As a heavy frigate, Sevastopol was intended to be armed with 54 of the most powerful guns available to the Russians, the 7.72 in 60-pounder smoothbore gun, and four long 36-pounder smoothbores. Her armament was revised when she was converted to an ironclad and she was completed with an armament of thirty-two 60-pounder guns, four on the upper deck as chase guns and 28 on the lower deck. In 1868, one chase gun and two guns on the lower deck were replaced by 8 in rifled guns and 11 more of the 60-pounders were replaced by seven 8-inch guns two years later. In 1877, her armament was changed again to 14 eight-inch guns on the lower deck and two more on the upper deck. Also mounted on the upper deck were one 6 in and ten 3.4 in rifled guns.
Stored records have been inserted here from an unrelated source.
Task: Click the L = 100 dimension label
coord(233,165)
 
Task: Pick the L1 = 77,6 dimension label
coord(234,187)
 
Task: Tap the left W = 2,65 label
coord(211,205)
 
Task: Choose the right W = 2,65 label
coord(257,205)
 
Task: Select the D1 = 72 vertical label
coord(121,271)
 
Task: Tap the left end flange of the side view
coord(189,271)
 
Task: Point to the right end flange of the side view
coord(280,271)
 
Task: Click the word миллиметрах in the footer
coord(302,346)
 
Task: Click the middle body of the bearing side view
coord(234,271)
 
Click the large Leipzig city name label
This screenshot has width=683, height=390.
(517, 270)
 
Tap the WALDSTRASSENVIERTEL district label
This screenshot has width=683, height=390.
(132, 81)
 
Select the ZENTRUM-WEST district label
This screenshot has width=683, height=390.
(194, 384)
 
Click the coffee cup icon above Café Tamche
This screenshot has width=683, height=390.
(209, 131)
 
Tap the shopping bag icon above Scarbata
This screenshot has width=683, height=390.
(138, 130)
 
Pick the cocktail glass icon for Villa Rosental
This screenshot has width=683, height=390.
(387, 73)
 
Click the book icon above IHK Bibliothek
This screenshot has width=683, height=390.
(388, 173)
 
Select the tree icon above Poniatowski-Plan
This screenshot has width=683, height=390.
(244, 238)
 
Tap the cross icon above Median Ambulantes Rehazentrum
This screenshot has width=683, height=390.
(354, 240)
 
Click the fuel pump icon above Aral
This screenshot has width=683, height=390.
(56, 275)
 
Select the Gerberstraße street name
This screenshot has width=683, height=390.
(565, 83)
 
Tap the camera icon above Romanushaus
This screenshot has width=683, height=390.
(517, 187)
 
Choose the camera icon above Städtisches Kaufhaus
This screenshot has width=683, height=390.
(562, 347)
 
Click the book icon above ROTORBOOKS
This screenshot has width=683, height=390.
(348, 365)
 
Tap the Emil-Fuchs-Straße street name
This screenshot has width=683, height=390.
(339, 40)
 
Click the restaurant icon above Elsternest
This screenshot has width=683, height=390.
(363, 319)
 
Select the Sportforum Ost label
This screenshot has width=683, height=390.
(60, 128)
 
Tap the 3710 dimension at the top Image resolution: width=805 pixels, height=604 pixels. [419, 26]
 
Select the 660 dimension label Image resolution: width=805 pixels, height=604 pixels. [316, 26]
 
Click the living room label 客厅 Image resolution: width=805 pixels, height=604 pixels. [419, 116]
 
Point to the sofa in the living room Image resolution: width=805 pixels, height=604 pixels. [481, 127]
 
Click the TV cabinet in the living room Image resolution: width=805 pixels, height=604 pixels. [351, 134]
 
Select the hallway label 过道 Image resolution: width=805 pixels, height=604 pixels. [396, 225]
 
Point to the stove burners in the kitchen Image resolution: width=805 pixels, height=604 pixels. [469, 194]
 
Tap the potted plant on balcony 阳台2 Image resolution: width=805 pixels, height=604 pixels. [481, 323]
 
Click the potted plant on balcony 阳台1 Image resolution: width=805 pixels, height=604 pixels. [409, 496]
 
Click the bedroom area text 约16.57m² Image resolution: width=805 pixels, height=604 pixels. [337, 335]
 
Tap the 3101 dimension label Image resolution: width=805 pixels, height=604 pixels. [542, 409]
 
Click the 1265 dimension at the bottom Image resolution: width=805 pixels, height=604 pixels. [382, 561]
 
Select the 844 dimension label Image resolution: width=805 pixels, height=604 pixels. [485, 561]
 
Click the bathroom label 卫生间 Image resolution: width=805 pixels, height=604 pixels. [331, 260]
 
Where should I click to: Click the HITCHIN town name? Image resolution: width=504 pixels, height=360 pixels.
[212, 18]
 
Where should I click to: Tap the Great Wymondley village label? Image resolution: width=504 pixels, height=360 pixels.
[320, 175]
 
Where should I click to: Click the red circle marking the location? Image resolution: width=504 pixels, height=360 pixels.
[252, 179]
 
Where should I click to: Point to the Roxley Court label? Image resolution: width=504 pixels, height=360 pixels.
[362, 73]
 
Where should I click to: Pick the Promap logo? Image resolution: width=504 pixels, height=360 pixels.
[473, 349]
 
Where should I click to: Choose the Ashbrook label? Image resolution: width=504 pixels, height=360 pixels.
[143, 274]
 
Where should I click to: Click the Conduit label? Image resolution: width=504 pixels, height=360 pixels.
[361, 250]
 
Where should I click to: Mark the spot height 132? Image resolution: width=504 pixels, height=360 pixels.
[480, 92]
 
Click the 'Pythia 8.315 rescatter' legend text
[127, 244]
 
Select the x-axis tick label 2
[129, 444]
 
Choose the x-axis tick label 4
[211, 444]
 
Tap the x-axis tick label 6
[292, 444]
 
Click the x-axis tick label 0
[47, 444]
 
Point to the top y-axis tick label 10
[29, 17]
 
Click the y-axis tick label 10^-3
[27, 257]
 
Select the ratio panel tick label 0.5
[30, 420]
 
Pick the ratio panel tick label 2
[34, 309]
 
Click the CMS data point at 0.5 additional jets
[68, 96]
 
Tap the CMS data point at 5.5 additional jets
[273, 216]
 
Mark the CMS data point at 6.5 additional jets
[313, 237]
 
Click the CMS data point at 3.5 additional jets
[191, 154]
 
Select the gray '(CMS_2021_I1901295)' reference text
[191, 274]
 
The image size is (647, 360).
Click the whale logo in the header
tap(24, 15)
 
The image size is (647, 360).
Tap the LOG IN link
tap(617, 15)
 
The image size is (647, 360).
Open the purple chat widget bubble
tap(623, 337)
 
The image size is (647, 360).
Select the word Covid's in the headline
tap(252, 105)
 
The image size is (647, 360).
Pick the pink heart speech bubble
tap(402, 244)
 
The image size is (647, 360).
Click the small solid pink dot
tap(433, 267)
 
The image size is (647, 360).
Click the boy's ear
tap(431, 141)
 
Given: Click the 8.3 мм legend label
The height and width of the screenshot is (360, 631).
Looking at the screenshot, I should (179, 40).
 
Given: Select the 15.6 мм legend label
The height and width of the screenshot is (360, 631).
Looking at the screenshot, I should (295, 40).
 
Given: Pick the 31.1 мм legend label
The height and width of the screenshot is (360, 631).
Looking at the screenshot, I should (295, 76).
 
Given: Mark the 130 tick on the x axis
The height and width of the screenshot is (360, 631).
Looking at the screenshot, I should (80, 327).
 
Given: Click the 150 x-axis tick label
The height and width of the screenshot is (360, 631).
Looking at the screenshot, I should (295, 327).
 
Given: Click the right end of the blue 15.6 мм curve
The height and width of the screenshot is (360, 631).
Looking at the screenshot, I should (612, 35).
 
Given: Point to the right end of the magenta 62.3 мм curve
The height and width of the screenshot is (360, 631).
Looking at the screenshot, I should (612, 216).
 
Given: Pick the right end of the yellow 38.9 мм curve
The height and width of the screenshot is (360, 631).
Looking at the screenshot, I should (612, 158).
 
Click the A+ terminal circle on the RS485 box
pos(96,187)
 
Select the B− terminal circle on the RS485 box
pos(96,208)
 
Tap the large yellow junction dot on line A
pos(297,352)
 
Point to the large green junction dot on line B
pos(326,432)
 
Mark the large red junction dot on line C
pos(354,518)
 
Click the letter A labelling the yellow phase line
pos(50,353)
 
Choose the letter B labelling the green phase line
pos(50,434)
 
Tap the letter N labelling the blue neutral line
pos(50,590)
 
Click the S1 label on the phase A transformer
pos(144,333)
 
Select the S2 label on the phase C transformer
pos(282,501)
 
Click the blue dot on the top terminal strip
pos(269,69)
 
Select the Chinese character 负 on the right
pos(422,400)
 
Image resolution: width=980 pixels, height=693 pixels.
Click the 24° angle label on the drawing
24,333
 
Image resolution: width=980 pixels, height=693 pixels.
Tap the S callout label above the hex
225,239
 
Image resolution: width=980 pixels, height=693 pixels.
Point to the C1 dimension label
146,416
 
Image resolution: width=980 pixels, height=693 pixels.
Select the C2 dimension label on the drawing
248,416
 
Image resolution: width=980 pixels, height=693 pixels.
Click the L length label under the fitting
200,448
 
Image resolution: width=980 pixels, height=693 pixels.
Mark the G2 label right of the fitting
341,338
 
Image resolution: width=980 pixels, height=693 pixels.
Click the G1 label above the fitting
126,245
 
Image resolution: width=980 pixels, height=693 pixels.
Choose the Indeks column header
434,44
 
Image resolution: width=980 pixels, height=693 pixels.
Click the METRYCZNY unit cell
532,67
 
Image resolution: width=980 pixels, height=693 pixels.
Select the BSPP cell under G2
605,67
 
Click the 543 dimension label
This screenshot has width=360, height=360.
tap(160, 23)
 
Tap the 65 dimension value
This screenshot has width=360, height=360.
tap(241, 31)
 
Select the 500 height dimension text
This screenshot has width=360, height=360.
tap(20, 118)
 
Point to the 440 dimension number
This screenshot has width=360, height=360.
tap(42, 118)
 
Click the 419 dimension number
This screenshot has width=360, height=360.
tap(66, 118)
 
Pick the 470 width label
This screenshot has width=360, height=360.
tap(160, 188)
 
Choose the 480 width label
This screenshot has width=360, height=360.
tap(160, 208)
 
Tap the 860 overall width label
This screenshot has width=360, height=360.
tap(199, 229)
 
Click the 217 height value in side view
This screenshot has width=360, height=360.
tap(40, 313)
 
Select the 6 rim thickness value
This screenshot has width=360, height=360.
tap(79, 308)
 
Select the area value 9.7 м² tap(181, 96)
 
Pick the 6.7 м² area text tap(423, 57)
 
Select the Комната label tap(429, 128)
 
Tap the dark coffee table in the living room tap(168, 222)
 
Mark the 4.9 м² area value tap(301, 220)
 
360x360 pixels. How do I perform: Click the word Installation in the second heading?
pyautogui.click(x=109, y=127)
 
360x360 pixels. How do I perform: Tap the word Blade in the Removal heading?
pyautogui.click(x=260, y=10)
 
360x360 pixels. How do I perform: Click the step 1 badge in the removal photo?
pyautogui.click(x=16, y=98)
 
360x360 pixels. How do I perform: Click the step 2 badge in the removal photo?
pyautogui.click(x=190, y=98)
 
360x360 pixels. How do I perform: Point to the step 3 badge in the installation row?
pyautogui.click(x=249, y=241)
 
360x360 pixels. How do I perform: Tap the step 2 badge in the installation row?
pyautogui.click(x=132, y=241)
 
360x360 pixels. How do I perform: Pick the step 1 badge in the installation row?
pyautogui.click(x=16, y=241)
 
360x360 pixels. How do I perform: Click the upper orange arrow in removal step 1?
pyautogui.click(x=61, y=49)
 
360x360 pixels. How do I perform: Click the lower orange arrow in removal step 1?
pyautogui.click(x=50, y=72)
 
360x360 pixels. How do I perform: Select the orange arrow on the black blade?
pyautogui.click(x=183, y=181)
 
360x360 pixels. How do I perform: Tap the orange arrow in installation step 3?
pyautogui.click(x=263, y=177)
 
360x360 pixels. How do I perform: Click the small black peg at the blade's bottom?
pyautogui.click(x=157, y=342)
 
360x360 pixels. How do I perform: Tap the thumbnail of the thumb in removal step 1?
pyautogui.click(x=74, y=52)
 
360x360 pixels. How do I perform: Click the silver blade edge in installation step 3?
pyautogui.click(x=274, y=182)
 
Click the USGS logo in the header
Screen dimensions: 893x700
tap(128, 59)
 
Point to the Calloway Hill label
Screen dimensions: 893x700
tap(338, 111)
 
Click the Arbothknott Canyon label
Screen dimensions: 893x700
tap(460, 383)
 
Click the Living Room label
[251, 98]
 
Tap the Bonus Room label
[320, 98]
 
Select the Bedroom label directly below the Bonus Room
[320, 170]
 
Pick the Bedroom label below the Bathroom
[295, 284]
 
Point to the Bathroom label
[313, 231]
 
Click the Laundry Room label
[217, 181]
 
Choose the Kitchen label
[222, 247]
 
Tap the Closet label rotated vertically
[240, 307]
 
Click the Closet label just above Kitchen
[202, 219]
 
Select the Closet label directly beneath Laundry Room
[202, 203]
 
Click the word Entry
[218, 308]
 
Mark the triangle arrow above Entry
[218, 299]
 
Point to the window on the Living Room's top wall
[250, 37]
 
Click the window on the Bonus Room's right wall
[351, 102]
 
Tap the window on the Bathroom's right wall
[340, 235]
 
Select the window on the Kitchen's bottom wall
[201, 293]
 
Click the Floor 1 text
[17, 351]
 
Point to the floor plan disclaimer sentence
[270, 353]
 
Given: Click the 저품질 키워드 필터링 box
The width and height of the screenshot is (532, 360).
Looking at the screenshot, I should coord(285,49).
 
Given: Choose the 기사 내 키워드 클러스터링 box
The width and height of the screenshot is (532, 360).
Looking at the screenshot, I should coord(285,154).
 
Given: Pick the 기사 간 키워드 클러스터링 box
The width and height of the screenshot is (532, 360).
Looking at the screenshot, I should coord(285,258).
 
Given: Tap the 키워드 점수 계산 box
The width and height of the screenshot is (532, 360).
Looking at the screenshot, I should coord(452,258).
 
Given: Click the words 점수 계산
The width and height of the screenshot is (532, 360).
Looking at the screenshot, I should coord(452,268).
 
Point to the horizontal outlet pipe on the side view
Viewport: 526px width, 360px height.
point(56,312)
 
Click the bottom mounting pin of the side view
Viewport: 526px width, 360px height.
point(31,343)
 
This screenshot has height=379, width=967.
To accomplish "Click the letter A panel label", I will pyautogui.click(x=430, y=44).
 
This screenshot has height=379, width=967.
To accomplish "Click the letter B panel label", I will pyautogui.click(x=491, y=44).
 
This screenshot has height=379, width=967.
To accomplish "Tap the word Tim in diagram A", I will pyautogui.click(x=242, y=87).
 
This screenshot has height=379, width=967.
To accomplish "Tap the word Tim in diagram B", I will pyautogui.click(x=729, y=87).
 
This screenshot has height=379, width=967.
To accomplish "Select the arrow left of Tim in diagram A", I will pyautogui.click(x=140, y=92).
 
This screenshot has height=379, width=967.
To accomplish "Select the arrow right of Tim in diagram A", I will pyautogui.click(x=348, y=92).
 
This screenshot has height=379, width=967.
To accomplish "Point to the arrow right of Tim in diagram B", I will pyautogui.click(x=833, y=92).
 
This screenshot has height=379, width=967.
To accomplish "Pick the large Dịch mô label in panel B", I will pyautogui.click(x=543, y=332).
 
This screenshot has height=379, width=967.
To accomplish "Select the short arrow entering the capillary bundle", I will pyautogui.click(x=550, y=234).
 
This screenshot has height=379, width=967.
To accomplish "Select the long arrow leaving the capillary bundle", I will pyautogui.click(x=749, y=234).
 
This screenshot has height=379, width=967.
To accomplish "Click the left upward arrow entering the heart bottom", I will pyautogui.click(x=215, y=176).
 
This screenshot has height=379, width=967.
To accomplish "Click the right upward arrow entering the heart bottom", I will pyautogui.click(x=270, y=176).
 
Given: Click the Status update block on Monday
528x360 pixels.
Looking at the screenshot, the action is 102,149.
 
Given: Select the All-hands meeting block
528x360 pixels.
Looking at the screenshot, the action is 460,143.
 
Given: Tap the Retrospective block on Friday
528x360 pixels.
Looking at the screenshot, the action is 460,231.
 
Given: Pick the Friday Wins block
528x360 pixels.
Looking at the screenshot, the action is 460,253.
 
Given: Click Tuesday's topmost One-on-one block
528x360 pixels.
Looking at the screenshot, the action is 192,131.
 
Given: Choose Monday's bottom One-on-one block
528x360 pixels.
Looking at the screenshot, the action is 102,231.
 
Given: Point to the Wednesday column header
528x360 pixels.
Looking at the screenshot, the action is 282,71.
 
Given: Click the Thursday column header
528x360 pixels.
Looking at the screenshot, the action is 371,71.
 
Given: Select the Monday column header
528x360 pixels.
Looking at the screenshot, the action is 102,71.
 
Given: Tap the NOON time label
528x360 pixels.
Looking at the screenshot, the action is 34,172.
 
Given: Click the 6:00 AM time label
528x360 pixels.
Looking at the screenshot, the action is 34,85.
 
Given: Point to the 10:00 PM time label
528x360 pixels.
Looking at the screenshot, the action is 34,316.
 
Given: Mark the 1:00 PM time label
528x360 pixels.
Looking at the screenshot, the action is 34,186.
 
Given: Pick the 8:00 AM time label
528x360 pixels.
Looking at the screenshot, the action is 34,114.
The entire ship's side was protected with wrought-iron armor that extended 5 ft 2 in below the waterline. It was 4.5 in thick amidships, backed by 10 in of teak, that thinned to 3 in, backed by six inches of teak, in steps beginning 50 ft from the ship's ends.

==Construction and service==
Sevastopol, named for the Siege of Sevastopol during the Crimean War, was laid down on 7 September 1860 as a 58-gun heavy frigate at Kronstadt. She was reordered as (converted into) a 32-gun armored frigate on 26 July 1862 while still under construction. The ship was launched on 12 August 1864 and commissioned on 8 July 1865. In 1870, repairs to her stern were made by raising her at the stern using air bags. She served with the Baltic Fleet for her entire career and was reclassified as a training ship on 23 March 1880. Sevastopol was decommissioned on 15 June 1885 and sold for breaking up in May 1897.